# Duke's Ski Trail, Firescrew, NH - 2/20/2011



## snowmonster (Feb 22, 2011)

*Date(s) Skied: *2/20/2011

*Resort or Ski Area: *Duke's Ski Trail, Firescrew, NH

*Conditions: *Temp 21F at Cardigan lodge but 5 degrees colder at the summit. Winds gusting at summit. Very firm, crusty, icy hard to get an edge on the trail; breakable crust on the side of the trail. Bluebird.

*Trip Report: *I began skinning at around 1145am (late start). About a hundred yards from the start of the trail, you get to Duke's Pasture, which is a huge clearing on the right. When I got to the top of the slope, I saw the remains of an old rope tow engine on the left and a rusted out VW Beetle on the right. It's odd how I stumble on old ski area remnants on my hikes.

The Duke's Ski Trail is pretty wide and well-maintained. It has good snow cover. But, the thaw from Thursday and Friday and the subsequent drop in temps on Saturday really did a number on the conditions. It was basically a luge run. Skinning was not too difficult because the trail had a moderate grade. Every now and then there would be a short section that was a little steep and my skins would patch out. Overall, it was a pleasant and sunny walk in the woods. Halfway up, three boarders and their dog zoomed past me. Other than a lone skier I met on the snowfields, they were the only people on the trail.

After an hour of skinning, I got to the edge of the trail and was in the snowfields. The wind was howling and it became difficult heading up. The snow there was windblown. It was icy and the snow was glistening in the sun. I made my way up to the edge of the trees nearing the summit where the Manning Trail re-enters the woods towards the summit. I decided to rest and ski down from there. Since it was a bluebird day, the views were amazing!

Skiing down was a challenge. I was in a snowplow or in stem christies most of the way. The edges weren't biting at all. On the snowfields, I was basically trying to hop over stuff and scrape my way through. It was more interesting on the trail itself. My skis made a clattering sound as I sideslipped and stemmed down. Basically, it was a game of checking my speed to avoid crashing. I tried getting into the trees but it was either solid in there too or breakable crust which swallowed your skis. Turning was a problem because of the limited space but I tried to get in as many turns. It was so firm in there that my skis took off everytime I pointed them straight. When I finally got to the open space of the Duke's Pasture, I could finally let the skis run. Although it was still the same solid surface, I had more room to roam.

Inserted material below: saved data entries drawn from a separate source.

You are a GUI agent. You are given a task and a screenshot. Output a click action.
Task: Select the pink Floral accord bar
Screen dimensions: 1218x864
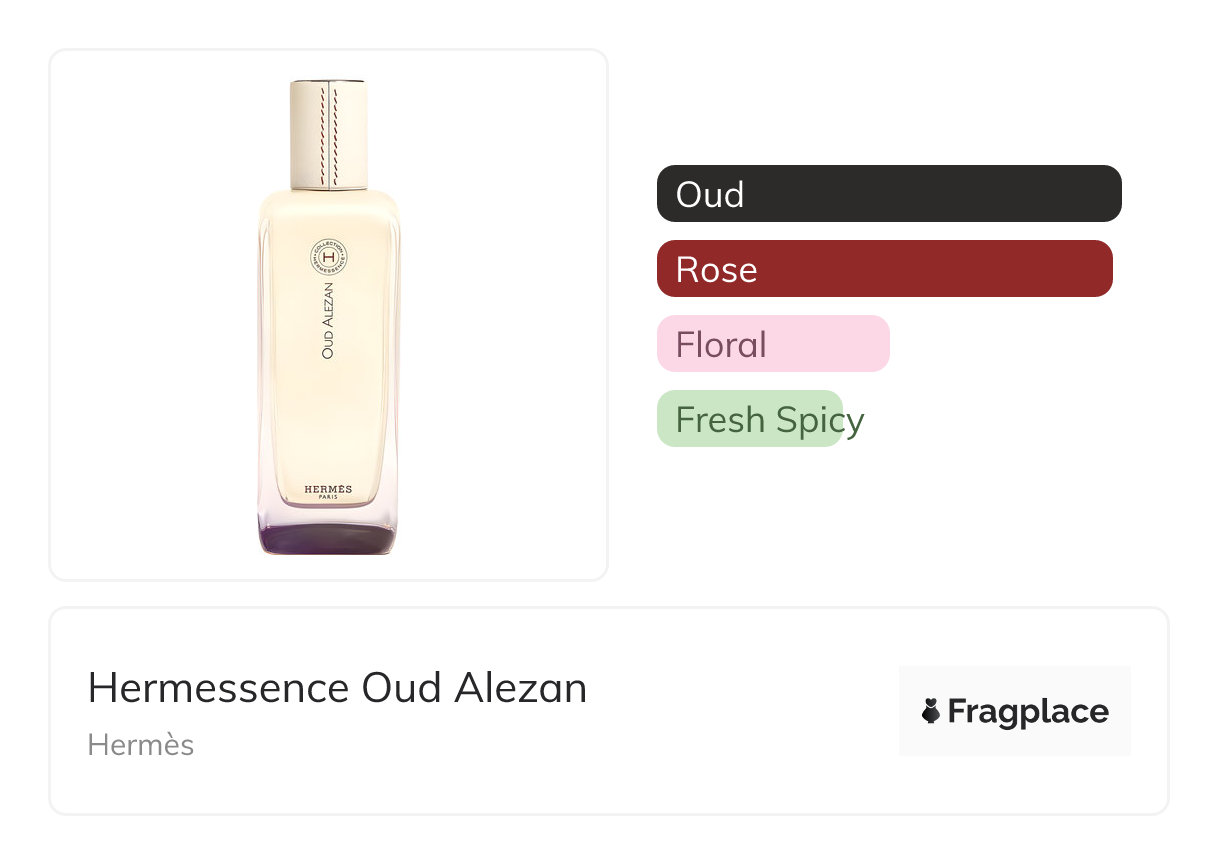(x=773, y=344)
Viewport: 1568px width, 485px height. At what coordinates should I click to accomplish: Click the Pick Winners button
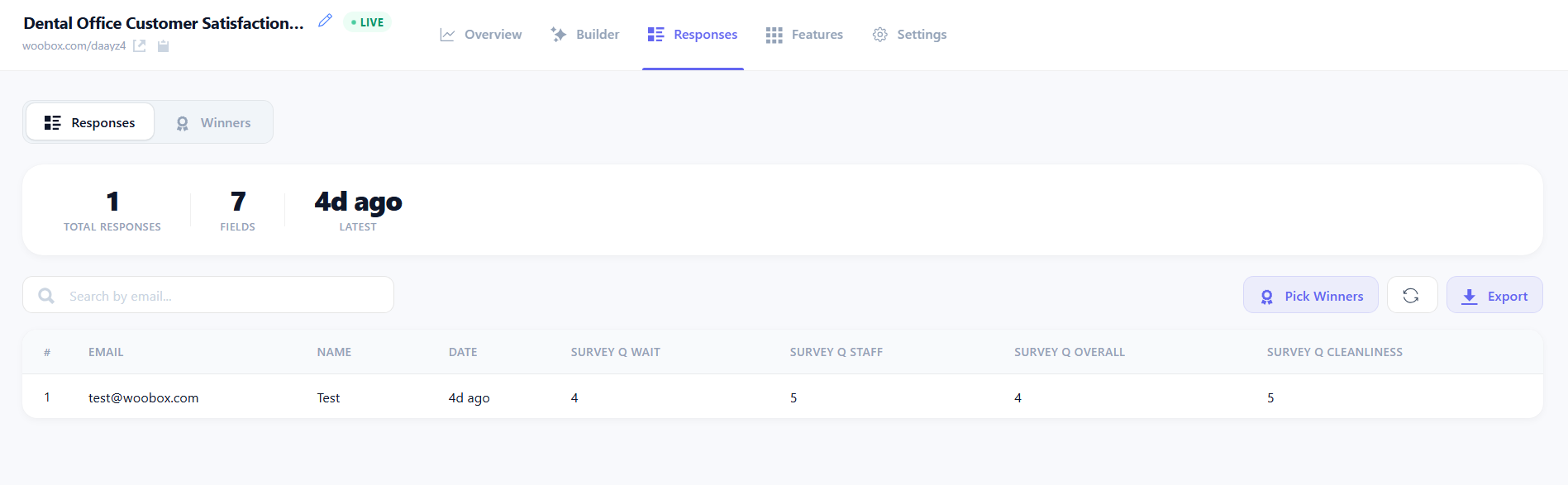[1310, 295]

I got down at around 330pm and wandered around the lodge. I kept wondering to myself why I had the good fortune of skiing all these backcountry trails right after a hard freeze. My luck just had to change. But, no regrets on this adventure. You take what the mountain throws at you and you make the best of it. I look forward to skiing this trail again when conditions are better. The moderate grade and interesting bends should make a good ski run in good conditions. Sometimes, you just have to pay your dues.

Duke's Pasture:






The rope tow and the rusted VW: 









The Duke's Ski Trail:





Breaking out from the trail and into the snowfields:





The views from the snowfields:









Heading down: last views of the snowfields.

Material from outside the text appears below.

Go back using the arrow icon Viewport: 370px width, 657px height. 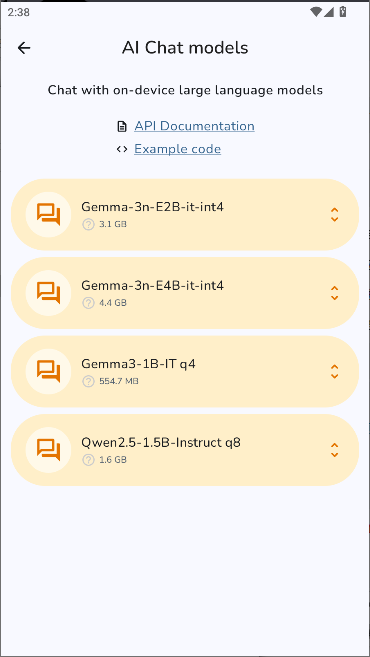click(x=24, y=48)
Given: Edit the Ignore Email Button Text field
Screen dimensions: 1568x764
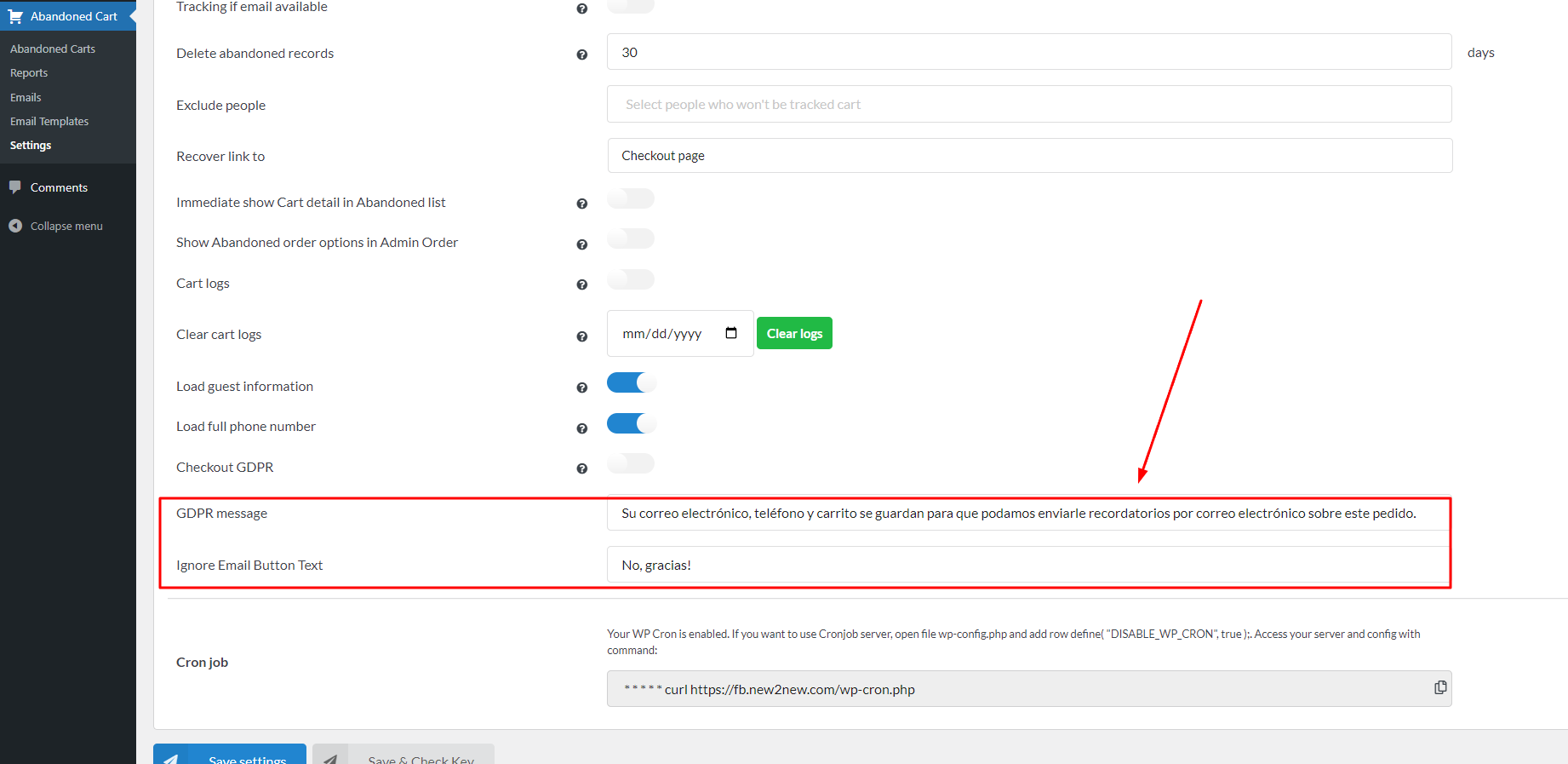Looking at the screenshot, I should pos(1027,566).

The sign at the top. There is no sign for the trail at the bottom. A no hiking sign should be at the bottom too because of all the post-holes in the middle of the trail.





Duke's Ski Trail at the end of the day:





Last run: Duke's Pasture


----------



## skidmarks (Feb 22, 2011)

*Nice Job!*

Great job!! Sorry that the conditions were less than perfect. We've all had those days.  I have both Cardigan and Mt. Moosilauke on my hit list (short). Looking to do one of them this Friday if the weather permits.
I don't get this posthole thing! You would think that the PC AMCers would have more respect for others. I think they have it right in the ADK High Peaks region 
•Skis or snowshoes must be used when the terrain is covered with 8 or more inches (20 cm) of snow. 


Remember:
It’s easy to grin / When your ship comes in / And you’ve got the stock market beat. / But the man worthwhile, / Is the man who can smile, / When his shorts aren’t too tight in the seat.


----------



## snowmonster (Feb 22, 2011)

Nice one, Judge Smails! I hope that I didn't come off as a whiner. I view less than perfect conditions in the backcountry as part of paying your dues, learning skills and building character. I've skied in bullet proof and rain and worse -- and have still come back for more. Hope to ski with you someday!


----------



## skidmarks (Feb 22, 2011)

No I hear you about the conditions! 
I've had plenty of those shit days too. But in the end, at least your not at Okemo.
As you know the smart man knows when to turn around and save it for another day.
It's hard not to go when it's a long drive and you have burned your day off.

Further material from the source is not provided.